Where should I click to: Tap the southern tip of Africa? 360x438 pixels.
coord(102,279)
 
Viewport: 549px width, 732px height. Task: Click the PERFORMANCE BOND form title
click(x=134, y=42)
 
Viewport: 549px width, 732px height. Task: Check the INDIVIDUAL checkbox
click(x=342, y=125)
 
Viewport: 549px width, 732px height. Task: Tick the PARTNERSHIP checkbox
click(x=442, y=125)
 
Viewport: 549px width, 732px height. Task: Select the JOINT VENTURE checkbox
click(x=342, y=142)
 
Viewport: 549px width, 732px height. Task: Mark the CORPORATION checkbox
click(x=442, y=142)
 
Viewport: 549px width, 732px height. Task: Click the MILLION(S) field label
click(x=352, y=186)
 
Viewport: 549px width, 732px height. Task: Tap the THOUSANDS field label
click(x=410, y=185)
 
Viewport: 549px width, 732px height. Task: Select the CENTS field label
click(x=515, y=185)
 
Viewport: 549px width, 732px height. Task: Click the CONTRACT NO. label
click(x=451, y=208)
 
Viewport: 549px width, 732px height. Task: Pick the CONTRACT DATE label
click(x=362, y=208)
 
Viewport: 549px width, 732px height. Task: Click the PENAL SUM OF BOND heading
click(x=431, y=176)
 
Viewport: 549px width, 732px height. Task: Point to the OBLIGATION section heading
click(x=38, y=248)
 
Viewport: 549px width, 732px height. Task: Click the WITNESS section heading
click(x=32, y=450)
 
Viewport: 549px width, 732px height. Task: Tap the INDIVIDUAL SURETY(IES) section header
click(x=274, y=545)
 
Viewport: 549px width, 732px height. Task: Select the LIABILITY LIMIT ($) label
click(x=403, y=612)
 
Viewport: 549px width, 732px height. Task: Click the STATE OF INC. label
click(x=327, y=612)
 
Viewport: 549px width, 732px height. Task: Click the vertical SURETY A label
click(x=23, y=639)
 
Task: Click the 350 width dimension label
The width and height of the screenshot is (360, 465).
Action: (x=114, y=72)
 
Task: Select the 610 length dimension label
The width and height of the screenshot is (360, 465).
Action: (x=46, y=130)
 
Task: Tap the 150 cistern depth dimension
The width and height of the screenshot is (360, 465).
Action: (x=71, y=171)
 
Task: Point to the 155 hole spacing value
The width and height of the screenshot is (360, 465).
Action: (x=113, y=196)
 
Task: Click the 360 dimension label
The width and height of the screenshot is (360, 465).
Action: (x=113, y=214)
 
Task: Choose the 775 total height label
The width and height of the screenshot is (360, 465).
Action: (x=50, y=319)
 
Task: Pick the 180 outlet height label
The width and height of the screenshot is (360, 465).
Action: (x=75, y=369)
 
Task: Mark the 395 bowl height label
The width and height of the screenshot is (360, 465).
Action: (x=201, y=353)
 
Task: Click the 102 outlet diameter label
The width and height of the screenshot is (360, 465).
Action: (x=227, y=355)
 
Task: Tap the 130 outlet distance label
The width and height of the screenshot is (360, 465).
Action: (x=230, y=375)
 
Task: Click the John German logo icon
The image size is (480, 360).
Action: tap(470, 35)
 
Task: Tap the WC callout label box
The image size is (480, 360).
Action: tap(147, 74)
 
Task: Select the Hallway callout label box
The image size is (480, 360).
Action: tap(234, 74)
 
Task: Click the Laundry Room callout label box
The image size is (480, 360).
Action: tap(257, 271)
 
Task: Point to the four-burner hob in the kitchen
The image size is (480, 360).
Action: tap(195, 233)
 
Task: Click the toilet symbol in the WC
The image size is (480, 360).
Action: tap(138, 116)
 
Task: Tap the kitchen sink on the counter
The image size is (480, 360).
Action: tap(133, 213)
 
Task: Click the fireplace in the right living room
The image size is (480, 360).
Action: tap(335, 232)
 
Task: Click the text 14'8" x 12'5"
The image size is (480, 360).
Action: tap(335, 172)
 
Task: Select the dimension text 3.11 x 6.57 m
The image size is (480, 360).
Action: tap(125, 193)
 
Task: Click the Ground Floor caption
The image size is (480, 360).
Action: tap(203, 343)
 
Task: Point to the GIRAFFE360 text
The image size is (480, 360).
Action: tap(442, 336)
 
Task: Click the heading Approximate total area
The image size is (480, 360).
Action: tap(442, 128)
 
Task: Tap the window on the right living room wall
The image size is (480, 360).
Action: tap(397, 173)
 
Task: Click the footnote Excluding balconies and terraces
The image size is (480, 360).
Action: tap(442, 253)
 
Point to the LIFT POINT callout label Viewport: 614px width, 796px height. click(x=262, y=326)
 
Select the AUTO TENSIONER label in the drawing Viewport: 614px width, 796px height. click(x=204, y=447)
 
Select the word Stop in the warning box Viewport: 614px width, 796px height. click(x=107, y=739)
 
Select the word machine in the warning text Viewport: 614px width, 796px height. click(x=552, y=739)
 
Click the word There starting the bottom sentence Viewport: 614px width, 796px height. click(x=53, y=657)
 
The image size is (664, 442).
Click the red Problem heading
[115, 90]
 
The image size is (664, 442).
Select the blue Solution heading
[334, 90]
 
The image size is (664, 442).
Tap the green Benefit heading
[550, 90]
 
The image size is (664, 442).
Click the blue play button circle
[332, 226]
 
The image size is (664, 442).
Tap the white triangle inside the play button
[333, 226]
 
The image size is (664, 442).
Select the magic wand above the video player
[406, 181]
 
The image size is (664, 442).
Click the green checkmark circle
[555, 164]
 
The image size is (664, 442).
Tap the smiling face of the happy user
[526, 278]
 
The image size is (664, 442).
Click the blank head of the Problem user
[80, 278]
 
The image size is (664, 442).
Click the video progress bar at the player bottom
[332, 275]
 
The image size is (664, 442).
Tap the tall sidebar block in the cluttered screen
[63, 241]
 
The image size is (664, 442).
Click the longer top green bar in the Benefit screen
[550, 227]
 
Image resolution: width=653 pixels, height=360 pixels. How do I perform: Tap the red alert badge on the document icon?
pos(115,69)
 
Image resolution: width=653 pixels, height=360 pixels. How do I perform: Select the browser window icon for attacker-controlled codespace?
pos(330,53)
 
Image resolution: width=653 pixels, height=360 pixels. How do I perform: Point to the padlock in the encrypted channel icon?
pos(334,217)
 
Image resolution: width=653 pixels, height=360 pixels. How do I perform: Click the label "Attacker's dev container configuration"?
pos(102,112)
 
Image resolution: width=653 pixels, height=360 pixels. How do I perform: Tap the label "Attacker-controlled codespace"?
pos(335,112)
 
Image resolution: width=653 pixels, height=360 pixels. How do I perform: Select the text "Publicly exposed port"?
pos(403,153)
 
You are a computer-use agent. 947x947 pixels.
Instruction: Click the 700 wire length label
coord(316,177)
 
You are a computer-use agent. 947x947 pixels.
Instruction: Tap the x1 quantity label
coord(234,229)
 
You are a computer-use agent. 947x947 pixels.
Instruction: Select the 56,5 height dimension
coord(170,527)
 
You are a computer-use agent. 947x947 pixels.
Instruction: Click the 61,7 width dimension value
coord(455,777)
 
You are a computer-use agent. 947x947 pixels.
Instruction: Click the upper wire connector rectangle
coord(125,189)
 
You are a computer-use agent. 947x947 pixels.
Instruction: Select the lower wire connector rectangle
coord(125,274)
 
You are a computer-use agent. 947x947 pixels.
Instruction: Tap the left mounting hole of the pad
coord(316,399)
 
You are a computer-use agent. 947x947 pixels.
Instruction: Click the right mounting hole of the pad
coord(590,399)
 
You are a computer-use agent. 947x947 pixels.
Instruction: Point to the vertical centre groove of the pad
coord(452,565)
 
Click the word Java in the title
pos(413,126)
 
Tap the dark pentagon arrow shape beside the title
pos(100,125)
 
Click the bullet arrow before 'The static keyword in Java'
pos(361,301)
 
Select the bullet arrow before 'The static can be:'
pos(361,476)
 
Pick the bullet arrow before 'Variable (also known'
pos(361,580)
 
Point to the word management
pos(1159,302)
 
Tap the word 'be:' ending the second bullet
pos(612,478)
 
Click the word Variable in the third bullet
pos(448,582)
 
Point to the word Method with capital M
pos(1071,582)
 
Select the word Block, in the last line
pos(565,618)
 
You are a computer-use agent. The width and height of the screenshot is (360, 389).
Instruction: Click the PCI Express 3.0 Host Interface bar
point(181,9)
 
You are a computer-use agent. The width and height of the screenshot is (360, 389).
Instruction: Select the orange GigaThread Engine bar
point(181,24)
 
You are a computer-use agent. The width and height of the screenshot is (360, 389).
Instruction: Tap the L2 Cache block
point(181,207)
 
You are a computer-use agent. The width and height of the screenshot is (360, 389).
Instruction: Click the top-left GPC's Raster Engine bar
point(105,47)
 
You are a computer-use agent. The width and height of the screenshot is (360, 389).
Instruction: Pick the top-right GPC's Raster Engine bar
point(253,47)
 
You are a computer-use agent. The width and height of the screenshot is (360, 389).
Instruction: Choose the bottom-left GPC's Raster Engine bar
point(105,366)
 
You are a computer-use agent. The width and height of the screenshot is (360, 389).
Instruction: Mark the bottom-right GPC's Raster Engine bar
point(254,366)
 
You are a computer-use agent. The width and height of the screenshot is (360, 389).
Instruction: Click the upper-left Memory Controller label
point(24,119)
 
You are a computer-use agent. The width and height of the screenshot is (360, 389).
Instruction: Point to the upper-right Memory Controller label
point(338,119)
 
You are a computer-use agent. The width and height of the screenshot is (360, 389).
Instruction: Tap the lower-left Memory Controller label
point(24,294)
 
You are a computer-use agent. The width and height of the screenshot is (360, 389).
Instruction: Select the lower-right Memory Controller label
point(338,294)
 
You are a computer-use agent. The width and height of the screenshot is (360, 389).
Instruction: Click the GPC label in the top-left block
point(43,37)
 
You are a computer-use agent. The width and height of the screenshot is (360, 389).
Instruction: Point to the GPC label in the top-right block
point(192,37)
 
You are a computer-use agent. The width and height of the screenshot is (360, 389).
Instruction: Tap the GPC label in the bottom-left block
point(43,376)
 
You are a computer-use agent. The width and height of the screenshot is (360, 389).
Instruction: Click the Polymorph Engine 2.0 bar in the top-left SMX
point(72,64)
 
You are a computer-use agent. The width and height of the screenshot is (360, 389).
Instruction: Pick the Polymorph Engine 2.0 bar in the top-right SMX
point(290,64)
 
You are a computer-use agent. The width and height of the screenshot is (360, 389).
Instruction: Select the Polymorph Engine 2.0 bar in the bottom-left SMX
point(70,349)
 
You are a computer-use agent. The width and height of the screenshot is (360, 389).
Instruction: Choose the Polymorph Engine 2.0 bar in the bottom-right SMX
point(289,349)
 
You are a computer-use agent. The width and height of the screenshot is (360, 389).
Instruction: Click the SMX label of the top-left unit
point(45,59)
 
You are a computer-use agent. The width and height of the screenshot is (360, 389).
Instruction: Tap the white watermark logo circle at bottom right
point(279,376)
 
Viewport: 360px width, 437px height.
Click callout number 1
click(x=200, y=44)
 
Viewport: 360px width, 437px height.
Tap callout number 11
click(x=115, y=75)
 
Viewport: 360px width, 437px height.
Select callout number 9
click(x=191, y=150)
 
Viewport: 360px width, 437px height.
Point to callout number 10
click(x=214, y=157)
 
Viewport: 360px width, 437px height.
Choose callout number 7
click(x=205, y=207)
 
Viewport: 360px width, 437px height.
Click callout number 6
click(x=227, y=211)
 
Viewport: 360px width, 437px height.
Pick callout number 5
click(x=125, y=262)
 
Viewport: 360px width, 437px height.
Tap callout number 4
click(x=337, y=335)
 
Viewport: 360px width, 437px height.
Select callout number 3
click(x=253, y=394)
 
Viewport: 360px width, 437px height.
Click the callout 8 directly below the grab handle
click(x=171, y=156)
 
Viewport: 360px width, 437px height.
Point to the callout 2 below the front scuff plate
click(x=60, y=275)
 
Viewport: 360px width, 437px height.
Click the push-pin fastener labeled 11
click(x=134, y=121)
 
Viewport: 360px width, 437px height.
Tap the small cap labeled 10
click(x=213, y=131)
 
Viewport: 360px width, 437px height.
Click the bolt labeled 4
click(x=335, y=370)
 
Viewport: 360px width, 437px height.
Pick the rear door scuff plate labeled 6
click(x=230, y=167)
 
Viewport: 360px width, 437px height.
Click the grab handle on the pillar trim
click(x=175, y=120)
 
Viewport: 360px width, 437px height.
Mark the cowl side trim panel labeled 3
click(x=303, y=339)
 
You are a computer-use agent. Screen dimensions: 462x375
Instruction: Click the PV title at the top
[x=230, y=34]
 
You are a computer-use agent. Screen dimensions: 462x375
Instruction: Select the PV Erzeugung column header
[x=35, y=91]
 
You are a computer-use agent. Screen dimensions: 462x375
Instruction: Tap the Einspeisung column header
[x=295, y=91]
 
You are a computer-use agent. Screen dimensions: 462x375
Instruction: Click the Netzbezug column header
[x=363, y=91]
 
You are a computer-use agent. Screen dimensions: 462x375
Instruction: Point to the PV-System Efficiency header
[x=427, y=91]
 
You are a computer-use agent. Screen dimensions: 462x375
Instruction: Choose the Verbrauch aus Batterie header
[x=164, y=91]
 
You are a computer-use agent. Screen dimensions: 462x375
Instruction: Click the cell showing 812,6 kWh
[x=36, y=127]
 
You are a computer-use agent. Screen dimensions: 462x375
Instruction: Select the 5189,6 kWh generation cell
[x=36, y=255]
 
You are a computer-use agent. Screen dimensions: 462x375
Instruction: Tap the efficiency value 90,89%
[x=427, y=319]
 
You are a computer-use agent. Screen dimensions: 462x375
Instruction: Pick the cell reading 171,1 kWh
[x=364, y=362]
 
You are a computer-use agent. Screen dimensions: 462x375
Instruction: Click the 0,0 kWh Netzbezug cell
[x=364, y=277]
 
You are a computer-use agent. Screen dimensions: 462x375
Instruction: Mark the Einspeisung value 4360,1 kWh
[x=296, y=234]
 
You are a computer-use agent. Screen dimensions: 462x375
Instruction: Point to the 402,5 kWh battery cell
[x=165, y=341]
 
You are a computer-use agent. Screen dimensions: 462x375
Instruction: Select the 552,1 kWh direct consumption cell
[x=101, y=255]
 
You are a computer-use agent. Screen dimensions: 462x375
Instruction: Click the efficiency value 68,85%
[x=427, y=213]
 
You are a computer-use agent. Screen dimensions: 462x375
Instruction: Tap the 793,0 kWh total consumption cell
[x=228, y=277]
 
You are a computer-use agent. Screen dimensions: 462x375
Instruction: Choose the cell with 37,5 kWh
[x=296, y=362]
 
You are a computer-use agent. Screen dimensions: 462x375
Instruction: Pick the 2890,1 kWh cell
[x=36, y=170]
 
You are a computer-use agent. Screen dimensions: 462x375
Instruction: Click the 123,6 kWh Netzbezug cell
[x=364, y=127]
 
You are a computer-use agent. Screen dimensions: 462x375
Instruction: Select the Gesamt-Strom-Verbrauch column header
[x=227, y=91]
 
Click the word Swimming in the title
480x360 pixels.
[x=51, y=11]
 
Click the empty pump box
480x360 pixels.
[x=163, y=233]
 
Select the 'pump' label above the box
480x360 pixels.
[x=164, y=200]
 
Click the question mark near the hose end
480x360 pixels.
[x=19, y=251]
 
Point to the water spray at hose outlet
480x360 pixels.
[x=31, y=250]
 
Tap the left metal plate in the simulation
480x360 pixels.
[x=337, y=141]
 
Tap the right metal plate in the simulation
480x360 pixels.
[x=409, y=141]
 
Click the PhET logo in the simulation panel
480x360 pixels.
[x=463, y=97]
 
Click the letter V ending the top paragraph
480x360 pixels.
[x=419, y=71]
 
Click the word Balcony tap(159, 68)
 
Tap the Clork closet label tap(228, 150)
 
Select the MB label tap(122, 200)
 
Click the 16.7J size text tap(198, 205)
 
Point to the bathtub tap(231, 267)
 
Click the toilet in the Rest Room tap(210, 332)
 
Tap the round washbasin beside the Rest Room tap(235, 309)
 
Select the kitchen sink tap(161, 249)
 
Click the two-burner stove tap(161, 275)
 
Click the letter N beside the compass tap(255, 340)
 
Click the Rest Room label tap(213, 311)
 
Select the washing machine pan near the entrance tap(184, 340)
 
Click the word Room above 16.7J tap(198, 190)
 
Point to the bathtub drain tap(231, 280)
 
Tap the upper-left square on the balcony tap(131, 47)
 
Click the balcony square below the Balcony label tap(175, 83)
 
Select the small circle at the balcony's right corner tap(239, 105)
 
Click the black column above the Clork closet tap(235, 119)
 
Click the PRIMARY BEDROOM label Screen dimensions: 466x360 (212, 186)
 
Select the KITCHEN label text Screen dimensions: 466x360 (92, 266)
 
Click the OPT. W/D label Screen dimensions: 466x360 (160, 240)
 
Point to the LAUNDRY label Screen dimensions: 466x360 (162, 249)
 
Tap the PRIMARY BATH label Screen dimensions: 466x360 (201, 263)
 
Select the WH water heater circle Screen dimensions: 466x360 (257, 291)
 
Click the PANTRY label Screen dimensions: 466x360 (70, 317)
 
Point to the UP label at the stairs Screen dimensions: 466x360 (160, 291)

━━━━━━━━

Reproduce the lines between the one containing "Viewport: 549px width, 732px height. Task: Click the STATE" and the one containing "Action: tap(147, 74)", inclusive, swapping "dimension label" for "measurement label" and leaving all else unchanged.

Result below —
Viewport: 549px width, 732px height. Task: Click the STATE OF INC. label
click(x=327, y=612)
 
Viewport: 549px width, 732px height. Task: Click the vertical SURETY A label
click(x=23, y=639)
 
Task: Click the 350 width measurement label
The width and height of the screenshot is (360, 465).
Action: (x=114, y=72)
 
Task: Select the 610 length measurement label
The width and height of the screenshot is (360, 465).
Action: (x=46, y=130)
 
Task: Tap the 150 cistern depth dimension
The width and height of the screenshot is (360, 465).
Action: (x=71, y=171)
 
Task: Point to the 155 hole spacing value
The width and height of the screenshot is (360, 465).
Action: (x=113, y=196)
 
Task: Click the 360 measurement label
The width and height of the screenshot is (360, 465).
Action: (x=113, y=214)
 
Task: Choose the 775 total height label
The width and height of the screenshot is (360, 465).
Action: (x=50, y=319)
 
Task: Pick the 180 outlet height label
The width and height of the screenshot is (360, 465).
Action: (x=75, y=369)
 
Task: Mark the 395 bowl height label
The width and height of the screenshot is (360, 465).
Action: (x=201, y=353)
 
Task: Click the 102 outlet diameter label
The width and height of the screenshot is (360, 465).
Action: (x=227, y=355)
 
Task: Tap the 130 outlet distance label
The width and height of the screenshot is (360, 465).
Action: (x=230, y=375)
 
Task: Click the John German logo icon
The image size is (480, 360).
Action: tap(470, 35)
 
Task: Tap the WC callout label box
The image size is (480, 360).
Action: tap(147, 74)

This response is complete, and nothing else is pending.